Saat izin pembukaan lahan diberikan dengan mudah, saat pengawasan hanya sekadar formalitas, saat hutan diganti dengan deretan proyek yang tak mengindahkan daya dukung lingkungan, maka sesungguhnya bencana hanya menunggu tanggal.
Kini buktinya sudah terhidang di depan mata: tanah yang tak lagi mampu menahan air, sungai yang berubah menjadi jalur lumpur raksasa, dan warga yang bangun dari tidur hanya untuk mendapati hidup mereka tersapu arus. Yang lebih menyakitkan, semua ini berulang. Berkali-kali. Seolah kita tak pernah belajar.
Sudah saatnya Pemerintah berhenti menutup mata. Rehabilitasi lingkungan bukan pilihan ia keharusan moral dan politis. Hutan Aceh bukan hanya “lahan”, ia benteng terakhir keselamatan ekologi dan penopang peradaban masyarakat. Berhenti mengorbankan hutan untuk kepentingan segelintir orang dan mulai memikirkan keselamatan jutaan warga Aceh adalah langkah paling minimal yang harus dilakukan.
Jika pemerintah terus berdalih, maka bencana berikutnya tinggal menunggu giliran. Saat itu datang, rakyat kembali yang harus membayar harganya dengan harta, kesehatan, bahkan nyawa.

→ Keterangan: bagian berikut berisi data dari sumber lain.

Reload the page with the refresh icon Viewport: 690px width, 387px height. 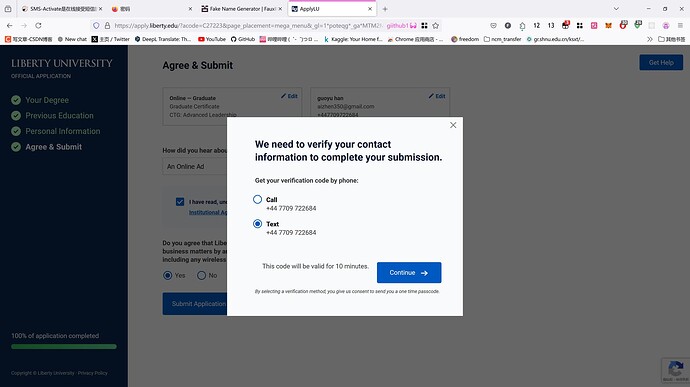coord(38,26)
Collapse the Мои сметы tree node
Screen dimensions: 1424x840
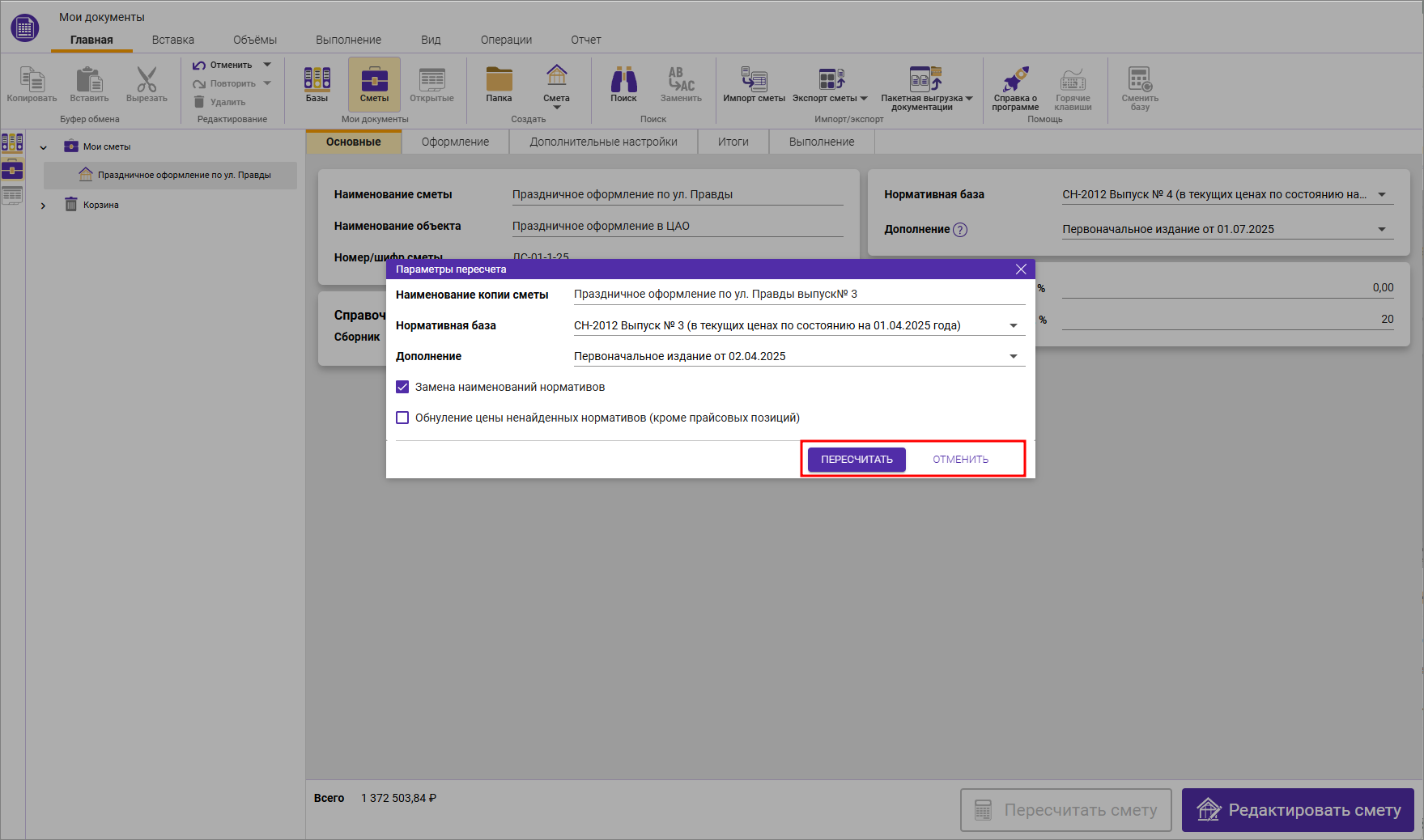(44, 147)
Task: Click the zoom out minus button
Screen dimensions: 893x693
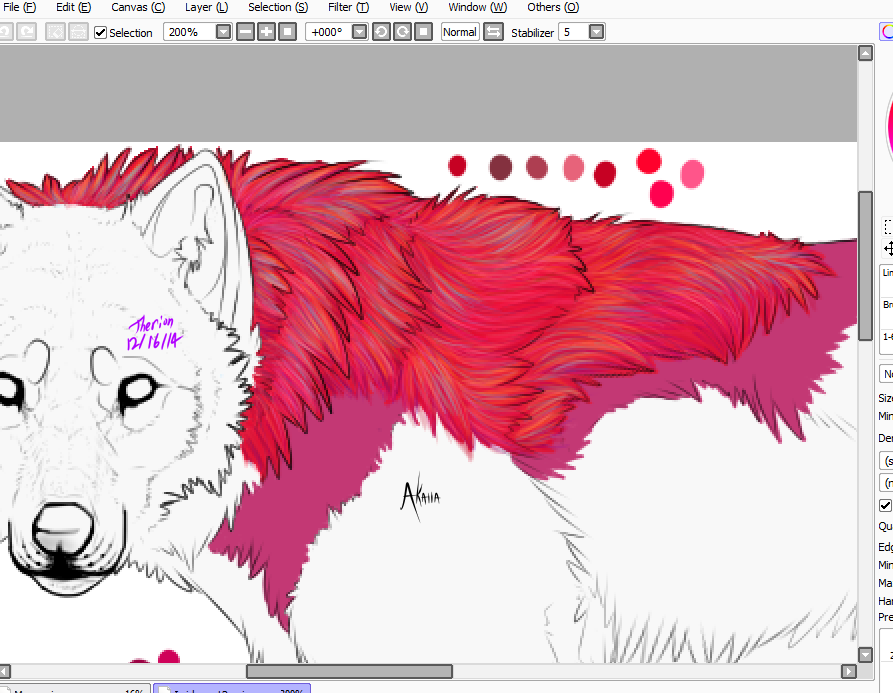Action: 246,32
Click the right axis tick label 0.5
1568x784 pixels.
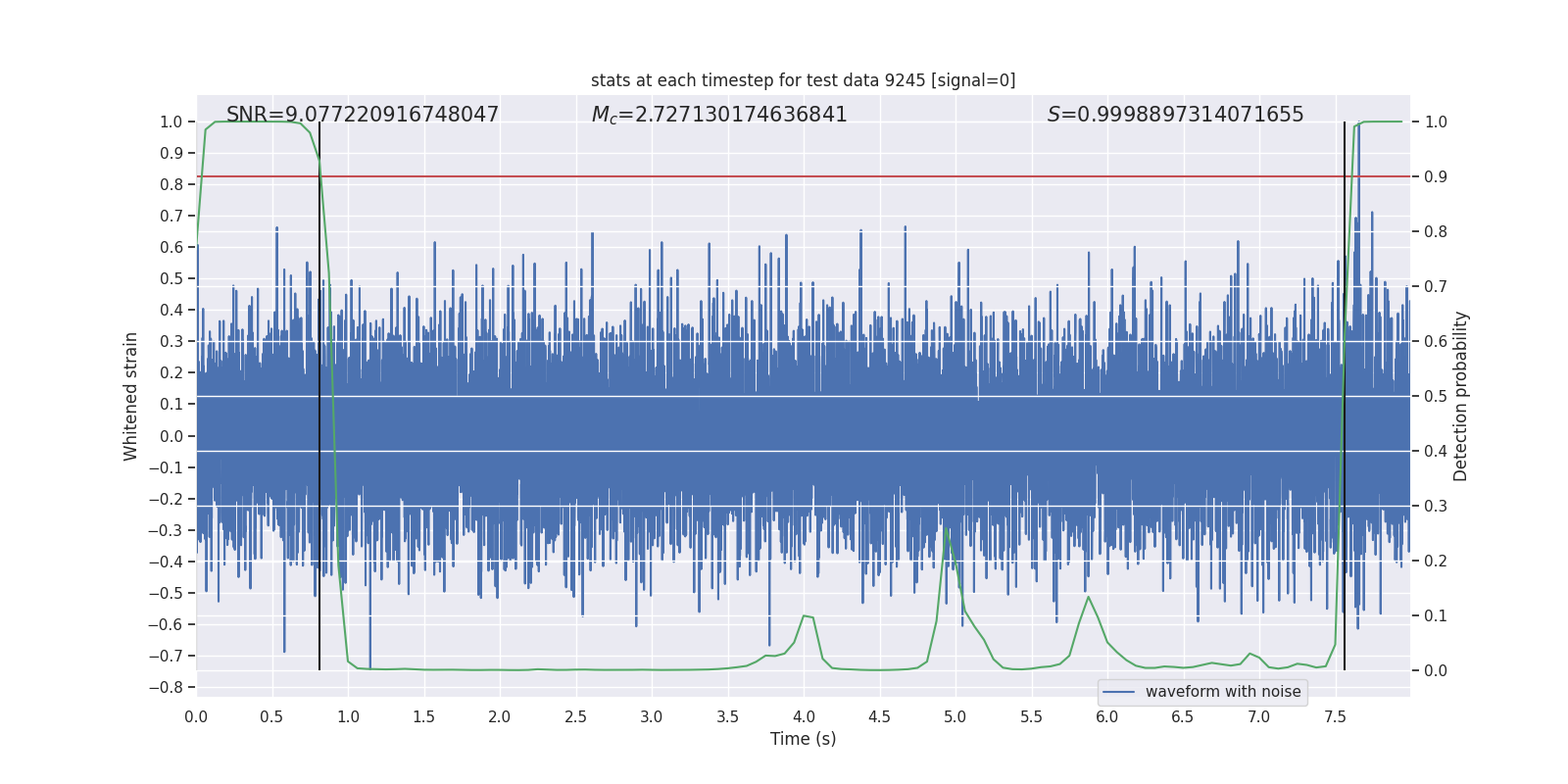[x=1436, y=396]
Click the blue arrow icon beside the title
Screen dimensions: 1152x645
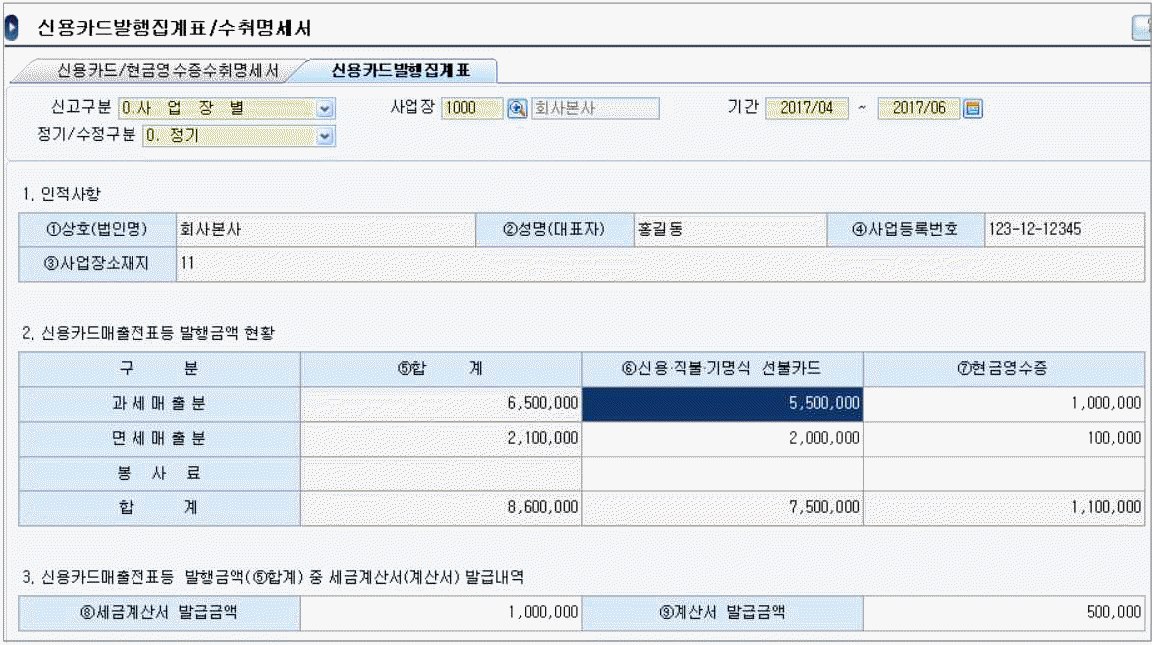pos(12,29)
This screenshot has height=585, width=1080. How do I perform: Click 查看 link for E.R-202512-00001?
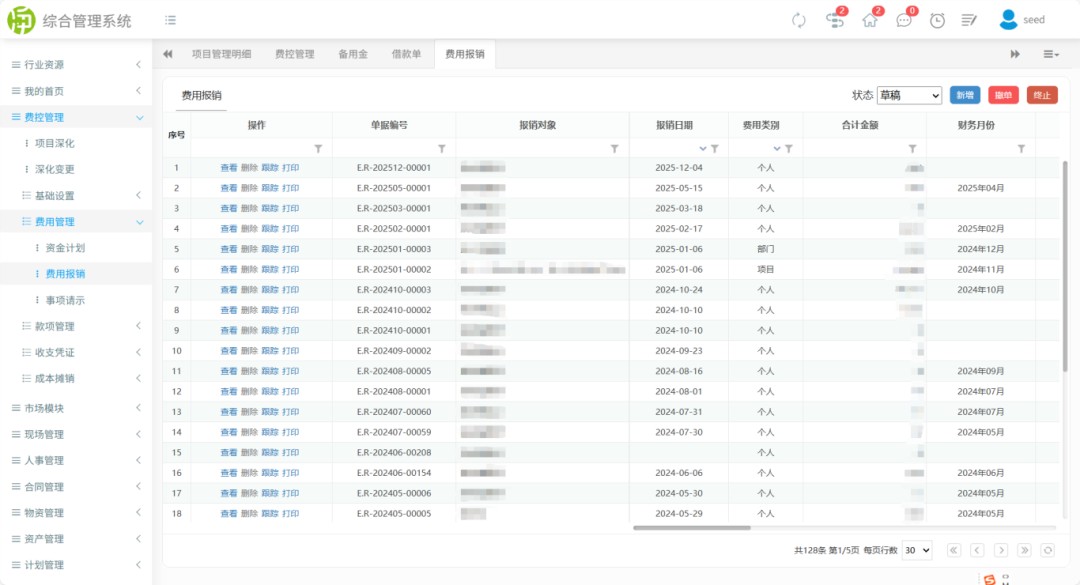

Aceh butuh keberanian politik, bukan sekadar pernyataan belasungkawa. Butuh tindakan nyata: penertiban izin bermasalah, reboisasi massif, penegakan hukum tanpa kompromi, serta perencanaan tata ruang yang memihak keselamatan ekologis, bukan kepentingan ekonomi jangka pendek.
Cukup sudah bencana yang lahir dari tangan kita sendiri. Aceh harus bangun dan menata ulang masa depannya, mulai dari hutannya, mulai dari sekarang. Tanpa itu, setiap hujan deras hanyalah hitungan mundur menuju tragedi berikutnya.[]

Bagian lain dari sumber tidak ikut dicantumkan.